A democracia, aos seus adeptos, é muito cara. Exatamente por isso, respeito opiniões divergentes, ainda que dissonantes. Do contrário, seria porta-voz da minha própria incoerência. O pluralismo de ideias é fundamental, entretanto, há limites e princípios irrenunciáveis, dos quais não abro mão, sem margem a sentimentalismos.

 

Também o atual momento, mais do que outros, exige uma tomada de posição, cujo silêncio me faria cúmplice.

 

É muito fácil e confortável vociferar residindo no Alto da Lapa, Higienópolis ou Perdizes. Nesses redutos de pretensiosos “donos do saber”, malgrado as exceções, sobram intolerantes e alienados, para ser bem polido.

 

É a intolerância reproduzida por “batedores de panela”, raivosos e sem escuta. Que, insanos, não ouvem sequer o alerta daquela “filha da puta”, em rede nacional, sobre o Zika vírus. Dos que possuem MBA e intercâmbios no exterior, mas, são “formados” por Globo e Veja. Dos democráticos de fachada, na tentativa de forjarem a trajetória pessoal, sem convencer ninguém. Dos que consideram a luta de classes irrelevante e ultrapassada, senão papo furado de “comunista”.

 

Dos que abominam Karl Marx sem jamais tê-lo lido. Dos que só avistam uma favela, “abrigo de gente perigosa” e “delinquentes em potencial”, pelas lentes distorcidas da TV. Dos que creem conhecer um presídio por terem lido um livro. Dos que subestimam o crescimento “daqueles” que não eles. Dos que se escoram em títulos acadêmicos, línguas estrangeiras e viagens pelo mundo, não nas relações humanas.

 

Dos que toleram negros até a área de serviço, não na faculdade. Dos que se indignam com a queda da bolsa a afligir o Deus-Mercado, não com a morte de dezenas de adolescentes, precocemente sepultados, dia a dia. Dos que se opõem à expansão do transporte público por temer o trânsito de “gente diferenciada”. Dos que já não disfarçam a ojeriza às classes menos favorecidas (haja direitos sociais e trabalhistas) e às manifestações populares, antro de “vagabundos” e “acomodados”.

 

Clamam por GOLPE, sim!

 

Sem nenhum cerimonial, rasgam a Magna Carta quão fosse um documento qualquer, endossam conduções coercitivas ilegais, ratificam prisões preventivas sem fundamento e escutas telefônicas criminosas.

 

“Fora, Dilma!
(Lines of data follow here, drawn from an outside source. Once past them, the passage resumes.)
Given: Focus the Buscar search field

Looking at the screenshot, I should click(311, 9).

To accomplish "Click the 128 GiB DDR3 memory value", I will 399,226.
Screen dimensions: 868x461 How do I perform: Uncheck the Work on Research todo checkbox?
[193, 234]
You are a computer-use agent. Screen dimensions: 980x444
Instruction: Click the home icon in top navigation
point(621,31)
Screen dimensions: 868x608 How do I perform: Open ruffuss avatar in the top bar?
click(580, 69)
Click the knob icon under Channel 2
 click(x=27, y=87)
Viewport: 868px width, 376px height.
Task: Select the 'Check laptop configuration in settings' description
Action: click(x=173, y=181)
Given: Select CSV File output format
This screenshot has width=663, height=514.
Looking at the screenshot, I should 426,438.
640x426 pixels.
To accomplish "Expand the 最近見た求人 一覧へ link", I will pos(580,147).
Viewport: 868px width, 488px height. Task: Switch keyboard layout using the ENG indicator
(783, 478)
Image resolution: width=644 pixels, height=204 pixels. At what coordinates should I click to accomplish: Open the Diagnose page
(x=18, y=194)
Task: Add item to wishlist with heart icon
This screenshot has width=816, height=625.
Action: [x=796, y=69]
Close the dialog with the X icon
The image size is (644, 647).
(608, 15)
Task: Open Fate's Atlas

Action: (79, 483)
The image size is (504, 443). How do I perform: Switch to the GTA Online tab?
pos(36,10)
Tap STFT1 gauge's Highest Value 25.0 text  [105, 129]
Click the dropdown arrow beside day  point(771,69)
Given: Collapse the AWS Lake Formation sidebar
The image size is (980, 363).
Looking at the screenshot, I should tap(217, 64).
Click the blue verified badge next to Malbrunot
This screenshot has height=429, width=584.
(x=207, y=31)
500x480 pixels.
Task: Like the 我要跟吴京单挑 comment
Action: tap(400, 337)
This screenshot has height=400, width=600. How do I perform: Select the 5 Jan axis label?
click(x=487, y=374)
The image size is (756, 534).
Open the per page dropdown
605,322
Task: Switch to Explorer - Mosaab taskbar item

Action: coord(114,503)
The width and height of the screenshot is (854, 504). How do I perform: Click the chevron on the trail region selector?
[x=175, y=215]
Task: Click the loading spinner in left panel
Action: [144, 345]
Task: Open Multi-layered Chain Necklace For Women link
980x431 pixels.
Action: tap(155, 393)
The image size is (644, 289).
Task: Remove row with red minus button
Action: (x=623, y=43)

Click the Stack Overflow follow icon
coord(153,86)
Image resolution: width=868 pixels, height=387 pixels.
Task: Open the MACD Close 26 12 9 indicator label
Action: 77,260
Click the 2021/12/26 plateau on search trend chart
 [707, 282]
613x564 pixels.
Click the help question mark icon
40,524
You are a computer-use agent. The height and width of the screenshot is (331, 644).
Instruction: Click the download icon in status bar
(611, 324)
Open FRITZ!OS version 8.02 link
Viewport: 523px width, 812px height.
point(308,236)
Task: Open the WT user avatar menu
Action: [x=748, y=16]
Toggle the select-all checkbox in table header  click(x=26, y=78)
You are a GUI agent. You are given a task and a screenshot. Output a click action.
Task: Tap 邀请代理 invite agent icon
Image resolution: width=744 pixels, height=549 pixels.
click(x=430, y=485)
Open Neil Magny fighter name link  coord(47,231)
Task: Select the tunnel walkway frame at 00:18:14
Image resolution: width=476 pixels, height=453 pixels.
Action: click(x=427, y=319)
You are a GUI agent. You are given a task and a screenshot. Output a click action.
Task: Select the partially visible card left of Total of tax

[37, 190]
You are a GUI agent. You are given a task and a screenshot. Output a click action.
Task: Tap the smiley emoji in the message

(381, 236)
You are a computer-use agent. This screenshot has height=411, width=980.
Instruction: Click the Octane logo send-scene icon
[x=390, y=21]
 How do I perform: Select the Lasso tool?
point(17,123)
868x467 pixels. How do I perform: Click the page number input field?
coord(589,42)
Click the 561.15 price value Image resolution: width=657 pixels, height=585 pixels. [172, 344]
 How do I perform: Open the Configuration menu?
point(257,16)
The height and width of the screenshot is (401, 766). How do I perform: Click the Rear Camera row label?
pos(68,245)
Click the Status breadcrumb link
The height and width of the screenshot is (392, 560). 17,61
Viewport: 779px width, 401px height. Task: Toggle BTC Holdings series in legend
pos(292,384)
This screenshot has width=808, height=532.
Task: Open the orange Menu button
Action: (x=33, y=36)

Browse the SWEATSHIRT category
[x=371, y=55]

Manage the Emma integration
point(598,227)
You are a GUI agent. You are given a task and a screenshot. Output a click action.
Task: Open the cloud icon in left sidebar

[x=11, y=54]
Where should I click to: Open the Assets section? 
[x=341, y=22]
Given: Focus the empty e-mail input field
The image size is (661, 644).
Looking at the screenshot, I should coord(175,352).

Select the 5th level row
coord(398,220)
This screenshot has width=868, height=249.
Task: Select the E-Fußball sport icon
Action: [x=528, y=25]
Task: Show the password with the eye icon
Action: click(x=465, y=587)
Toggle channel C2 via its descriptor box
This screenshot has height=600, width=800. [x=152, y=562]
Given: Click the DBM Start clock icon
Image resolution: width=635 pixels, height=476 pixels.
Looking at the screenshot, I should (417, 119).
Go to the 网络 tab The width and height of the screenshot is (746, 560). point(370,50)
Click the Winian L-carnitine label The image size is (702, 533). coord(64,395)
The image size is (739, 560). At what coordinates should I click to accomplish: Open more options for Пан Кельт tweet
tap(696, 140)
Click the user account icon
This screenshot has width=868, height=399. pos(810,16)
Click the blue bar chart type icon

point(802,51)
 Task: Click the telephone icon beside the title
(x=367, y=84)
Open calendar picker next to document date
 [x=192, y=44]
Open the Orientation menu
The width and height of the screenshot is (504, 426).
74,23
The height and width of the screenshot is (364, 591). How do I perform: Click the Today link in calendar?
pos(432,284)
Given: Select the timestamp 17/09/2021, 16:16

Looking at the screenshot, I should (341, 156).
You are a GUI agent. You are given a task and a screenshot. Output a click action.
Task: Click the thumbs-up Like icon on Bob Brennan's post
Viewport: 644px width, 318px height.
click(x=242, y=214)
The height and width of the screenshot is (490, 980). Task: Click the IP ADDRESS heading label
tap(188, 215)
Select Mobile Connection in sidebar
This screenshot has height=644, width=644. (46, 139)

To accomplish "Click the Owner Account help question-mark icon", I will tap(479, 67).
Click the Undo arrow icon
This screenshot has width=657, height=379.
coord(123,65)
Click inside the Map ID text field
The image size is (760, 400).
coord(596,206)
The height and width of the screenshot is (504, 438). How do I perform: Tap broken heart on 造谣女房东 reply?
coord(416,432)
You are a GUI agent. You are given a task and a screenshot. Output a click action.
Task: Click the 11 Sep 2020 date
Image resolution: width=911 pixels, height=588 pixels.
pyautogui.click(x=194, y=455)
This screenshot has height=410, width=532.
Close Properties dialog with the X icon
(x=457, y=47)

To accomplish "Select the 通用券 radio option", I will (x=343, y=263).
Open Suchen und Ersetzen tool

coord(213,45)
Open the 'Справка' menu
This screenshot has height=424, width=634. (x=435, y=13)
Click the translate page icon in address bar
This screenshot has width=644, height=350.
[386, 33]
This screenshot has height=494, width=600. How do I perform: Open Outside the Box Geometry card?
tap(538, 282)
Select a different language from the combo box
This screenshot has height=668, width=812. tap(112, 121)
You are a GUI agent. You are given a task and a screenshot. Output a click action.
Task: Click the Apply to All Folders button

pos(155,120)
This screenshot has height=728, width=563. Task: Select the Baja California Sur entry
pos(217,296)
Morra, Dilma!”.

 

Nesse modus operandi de exceção a deixar Carl Schmitt admirado, tudo é permitido à caça de uma certa corrupção (a depender do assunto e de quem se trata), com amparo em delações seletivas, onde juízes e promotores-militantes sobrepõem-se às funções para as quais foram investidos e às respectivas instituições. Tidos por salvadores da pátria, fazem do processo penal um espetáculo programado: semana, dia e hora.

 

Aos domingos de desfile cívico, marcham ao lado dos que defendem intervenção militar e tiram selfie com a PM (que, no brasão de armas, homenageia em sua 18.ª estrela o Golpe de 64), como que chancelando a eficiência da corporação (em São Paulo, 750 mortes em 2015), na certeza de que o atendimento a eles – brancos, classe média/média alta e residentes nas regiões centrais – ser-lhes-á sempre cordial (de vez em quando, no máximo, um jato d’água), mui distinto do concedido aos pretos-pobres-periféricos do outro lado da ponte.

 

Por ironia, é justamente ela, a Constituição, que assegura aos “cidadãos de bem” e “pais de família” (como se os “outros” não pudessem ser) a presunção de inocência, o devido processo legal e a ampla defesa. Afinal, também cometem crimes (desvios), sonegam impostos (erro contábil) e traficam drogas (uso “cult” e recreativo), inclusive de helicóptero.

 

Nos condomínios fechados, porém, ao revés dos logradouros menos “nobres”, o aparato policial não os incomoda e, caso o faça, por um equívoco quase imperdoável, atua na mais perfeita legalidade, à luz do dia (não de madrugada) e com mandado judicial.

 

Já não duvido que, em poucos meses, assistirei a renúncia/impeachment da presidenta da República, em um processo encabeçado por corruptos, no desprezo à vontade das urnas e a 54.501.118 votos. Nesse dia ou noite cada vez mais próximo, milhares de pessoas sairão às ruas comemorando, resta saber o que.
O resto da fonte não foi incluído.